Weather prediction became an important part of colonial rule in Hong Kong. This study of the developing design priorities of the buildings that enabled that was shortlisted in the President’s Awards for Research

The Hong Kong Observatory in Kowloon was completed in 1884, here seen in 1951.
The Hong Kong Observatory in Kowloon was completed in 1884, here seen in 1951. Credit: Hong Kong Observatory HKSAR

In what ways do buildings engage in moments of social, economic, and political change? It’s a question that may seem particularly relevant and urgent today; it also forms the basis of my continuing research into the history of Hong Kong’s built environment. A look back through the city’s development reveals numerous and recurring periods of physical, environmental, financial, geopolitical, and viral destabilisation. I’m particularly interested in how these disturbances may have shaped architectural and urban design, practice and discourse, as well as the extent to which architecture itself contributed to them.

It was through this research that I began to study the history of weather observation in colonial-era Hong Kong and the spaces designed to produce meteorological knowledge about the port and its environs. Meteorological observation was an important science in late-19th century colonial Hong Kong – one that contributed to the port’s social life, economic activity, and governance. Much of this data collection took place in and around observatories, which were physical sites composed of buildings, instruments, and terrain designed to capture atmospheric and meteorological data over time. There’s relatively little architectural historical study of these buildings in relation to Hong Kong or elsewhere. I focused on addressing this gap.

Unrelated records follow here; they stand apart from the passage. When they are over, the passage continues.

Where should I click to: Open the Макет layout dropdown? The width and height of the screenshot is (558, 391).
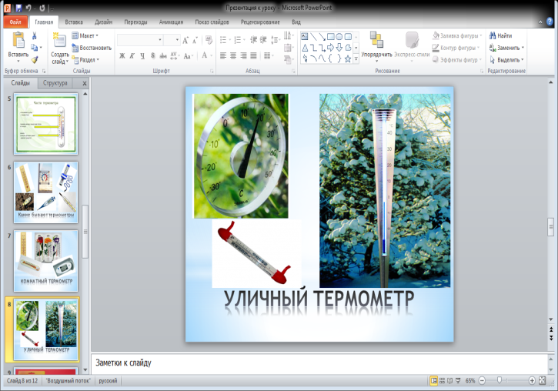tap(86, 35)
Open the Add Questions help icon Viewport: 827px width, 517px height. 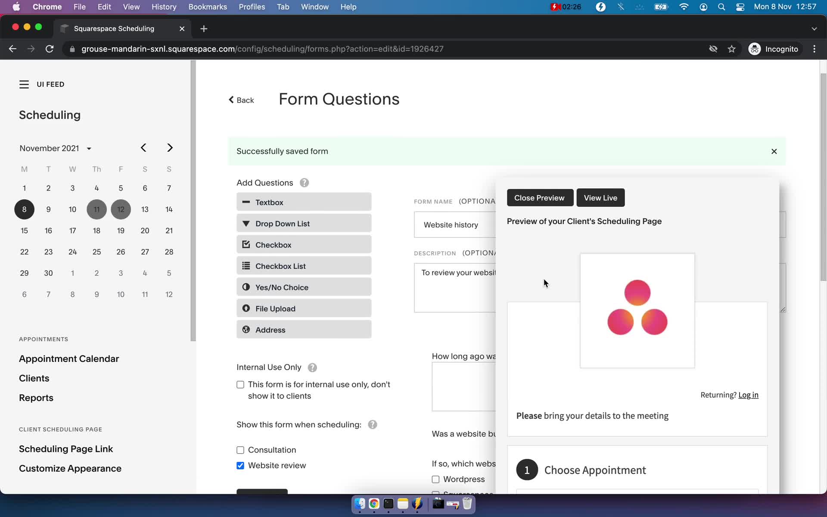(304, 182)
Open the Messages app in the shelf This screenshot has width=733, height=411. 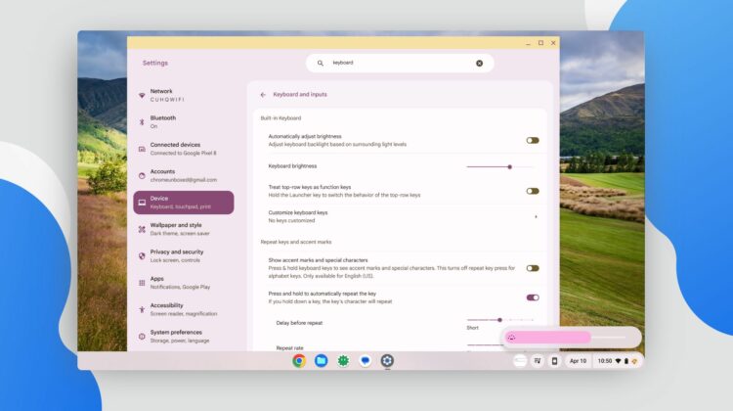pos(366,361)
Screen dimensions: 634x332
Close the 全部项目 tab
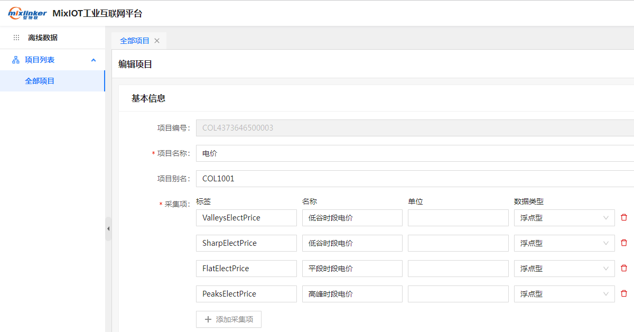(x=157, y=41)
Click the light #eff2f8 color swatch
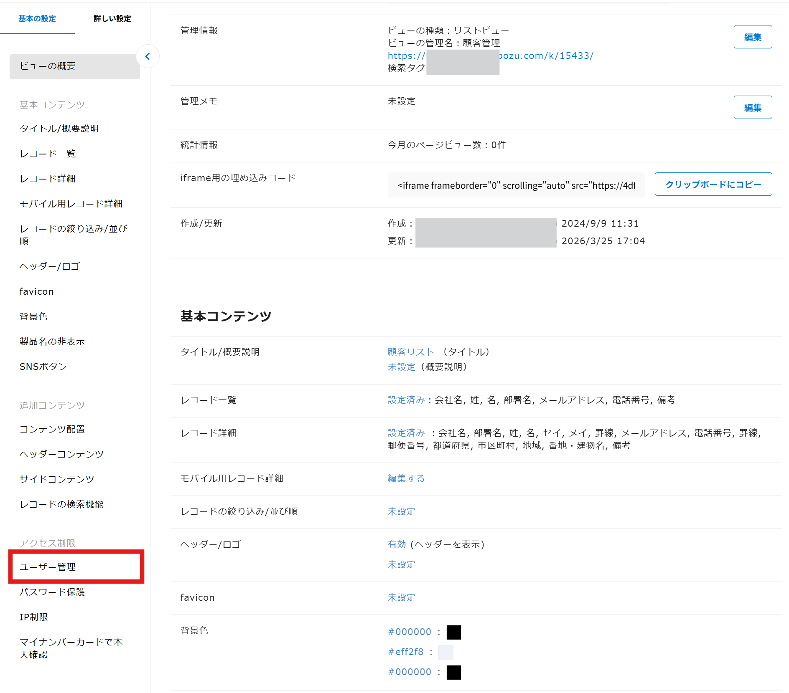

The Hong Kong Observatory forms the key case study of my research. Its design and construction was initiated in 1879 partly at the behest of the London-based Meteorological Society and it was eventually completed in 1883. The observatory was accompanied by the construction of a time ball tower along the waterfront at Tsim Sha Tsui. These, and a series of smaller weather monitoring stations throughout the colony, produced and communicated more complete and accurate weather information that formed the basis of a broader ‘construction’ of Hong Kong’s climate—a term used by observatory director William J Doberck to describe the documentation, organisation, and translation of meteorological information into an ordered form of knowledge. Such knowledge enabled British officials to warn residents of the anticipated arrival of inclement weather, particularly typhoons; it also allowed merchants to chart and schedule their shipping routes and times more accurately.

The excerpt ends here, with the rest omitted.